> _Extract provided_

The Brunswick is a historical wooden shipwreck that lies a few hundred metres off the northern end of Long Beach in Simon’s Town, directly opposite the northern end of the white apartment buildings overlooking the Main Road. Like HNMS Bato, she is infrequently dived. Having lain underwater since 1805, she is heavily overgrown and much of her decking and hull is covered by sand. She used to be a shore entry (with a precipitous climb over the railway line), but in recent years a large number of boulders have been added as a breakwater between the ocean and the railway line, and climbing over in dive gear is no longer possible. For this reason we do the dive from the boat. Close to shore and in shallow water, the Brunswick is an ideal site to get used to boat diving.
The Brunswick was a British East Indiaman, which means she carried men and goods between Britain and the East Indies – (south)east Asia and India. She was carrying a cargo of cotton and sandalwood from China back to Britain when she was captured by some French vessels off Sri Lanka, and brought to Simon’s Bay. In September 1805 her anchor rope parted, and she ran aground during a south easterly gale. Most of her cargo was salvaged, as she lies in shallow (less than six metres deep) water.

> _Data_
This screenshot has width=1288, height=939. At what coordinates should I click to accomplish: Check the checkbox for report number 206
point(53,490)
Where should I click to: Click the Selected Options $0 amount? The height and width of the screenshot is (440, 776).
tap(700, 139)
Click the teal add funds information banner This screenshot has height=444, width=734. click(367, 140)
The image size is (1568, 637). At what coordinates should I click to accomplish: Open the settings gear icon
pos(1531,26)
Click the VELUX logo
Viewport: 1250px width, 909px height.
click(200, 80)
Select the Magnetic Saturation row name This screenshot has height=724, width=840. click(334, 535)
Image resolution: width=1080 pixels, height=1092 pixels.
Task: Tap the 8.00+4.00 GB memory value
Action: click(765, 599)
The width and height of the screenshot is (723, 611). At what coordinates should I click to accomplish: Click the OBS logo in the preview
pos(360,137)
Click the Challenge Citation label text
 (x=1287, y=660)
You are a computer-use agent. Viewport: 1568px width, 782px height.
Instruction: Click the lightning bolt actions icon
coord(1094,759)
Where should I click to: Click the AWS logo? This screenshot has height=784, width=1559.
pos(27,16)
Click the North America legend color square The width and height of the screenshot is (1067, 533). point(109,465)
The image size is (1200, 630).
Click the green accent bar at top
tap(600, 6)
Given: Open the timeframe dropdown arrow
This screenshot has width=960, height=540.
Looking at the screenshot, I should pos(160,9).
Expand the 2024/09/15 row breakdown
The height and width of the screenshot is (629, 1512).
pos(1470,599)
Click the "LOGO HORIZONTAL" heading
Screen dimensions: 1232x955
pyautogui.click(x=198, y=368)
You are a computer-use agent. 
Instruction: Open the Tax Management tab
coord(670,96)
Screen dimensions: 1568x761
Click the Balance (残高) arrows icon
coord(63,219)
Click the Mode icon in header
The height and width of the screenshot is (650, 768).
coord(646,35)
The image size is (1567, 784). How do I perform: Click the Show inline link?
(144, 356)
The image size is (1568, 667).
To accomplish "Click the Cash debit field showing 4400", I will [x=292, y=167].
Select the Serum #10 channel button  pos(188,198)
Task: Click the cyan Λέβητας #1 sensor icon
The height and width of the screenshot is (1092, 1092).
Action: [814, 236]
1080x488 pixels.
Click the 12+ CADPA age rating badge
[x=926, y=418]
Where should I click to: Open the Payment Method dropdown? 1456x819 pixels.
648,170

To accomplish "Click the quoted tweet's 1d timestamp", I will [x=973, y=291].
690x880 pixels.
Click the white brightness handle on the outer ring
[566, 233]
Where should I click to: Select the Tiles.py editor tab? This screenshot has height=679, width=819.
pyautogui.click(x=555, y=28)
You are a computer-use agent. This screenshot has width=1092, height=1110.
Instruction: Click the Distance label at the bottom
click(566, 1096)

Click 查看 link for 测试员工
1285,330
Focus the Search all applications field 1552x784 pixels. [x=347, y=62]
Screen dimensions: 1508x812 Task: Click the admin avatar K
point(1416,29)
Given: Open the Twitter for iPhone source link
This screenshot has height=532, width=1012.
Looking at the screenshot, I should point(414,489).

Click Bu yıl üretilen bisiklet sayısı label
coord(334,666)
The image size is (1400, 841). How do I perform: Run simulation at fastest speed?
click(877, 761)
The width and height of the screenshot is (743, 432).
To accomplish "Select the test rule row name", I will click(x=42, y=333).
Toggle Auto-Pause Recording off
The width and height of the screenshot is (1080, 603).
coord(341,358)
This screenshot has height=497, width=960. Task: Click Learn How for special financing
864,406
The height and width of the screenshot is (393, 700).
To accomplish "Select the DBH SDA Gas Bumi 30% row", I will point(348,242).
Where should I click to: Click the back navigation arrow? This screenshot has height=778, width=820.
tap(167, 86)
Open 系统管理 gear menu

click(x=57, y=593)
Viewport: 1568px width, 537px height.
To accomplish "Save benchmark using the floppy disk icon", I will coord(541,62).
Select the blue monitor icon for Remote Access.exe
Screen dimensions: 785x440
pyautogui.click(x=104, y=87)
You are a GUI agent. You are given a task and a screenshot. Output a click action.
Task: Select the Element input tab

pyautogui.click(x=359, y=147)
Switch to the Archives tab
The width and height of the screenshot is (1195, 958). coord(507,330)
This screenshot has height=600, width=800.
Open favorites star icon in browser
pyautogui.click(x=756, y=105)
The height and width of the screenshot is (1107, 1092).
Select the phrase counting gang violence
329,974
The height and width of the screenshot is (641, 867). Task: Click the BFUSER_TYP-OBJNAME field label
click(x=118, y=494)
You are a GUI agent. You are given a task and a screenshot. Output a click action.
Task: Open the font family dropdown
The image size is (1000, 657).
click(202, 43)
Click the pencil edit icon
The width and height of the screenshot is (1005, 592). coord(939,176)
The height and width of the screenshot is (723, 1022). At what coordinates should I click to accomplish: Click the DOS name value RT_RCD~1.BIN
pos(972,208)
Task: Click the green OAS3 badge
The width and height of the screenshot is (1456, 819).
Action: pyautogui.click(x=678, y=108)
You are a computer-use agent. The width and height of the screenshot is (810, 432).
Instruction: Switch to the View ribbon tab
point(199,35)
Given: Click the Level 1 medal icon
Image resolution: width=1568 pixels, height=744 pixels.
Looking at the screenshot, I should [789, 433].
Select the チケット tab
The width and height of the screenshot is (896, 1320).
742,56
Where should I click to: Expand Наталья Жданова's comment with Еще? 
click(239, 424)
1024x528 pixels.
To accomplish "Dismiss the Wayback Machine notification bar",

> _Problem details_
Pick up the Brunswick shipwreck text right after its last sentence and keep it going.

> _Task answer_
We found the dive site to be similar to HNMS Bato, which was also a sturdily built wooden ship of similar vintage. The Brunswick was 1,200 tons, and her wreckage is spread out quite extensively. There are many thick, wooden planks, laid out as they would have been to form her decks, as well as much evidence of the bronze bolts that secured parts of the ship together. There are also many copper bolts, rivets and what could be small amounts of rolled up copper sheathing in evidence on the site.
The highests parts of the wreck are covered with feather stars, anemones, sea cucumbers, and kelp. There are many octopus, and peering under the wreckage with a torch yielded a couple of very large pyjama catsharks. We were lucky to dive the site most recently on a day with lovely visibility, and the shallowness of the water means that there’s a lot of light penetration which improves things enormously.
Before diving this site, you should call the SA Navy Ops Room on 021 787 3818, to ask for permission and to tell them how long you’ll be. Same procedure as at Long Beach.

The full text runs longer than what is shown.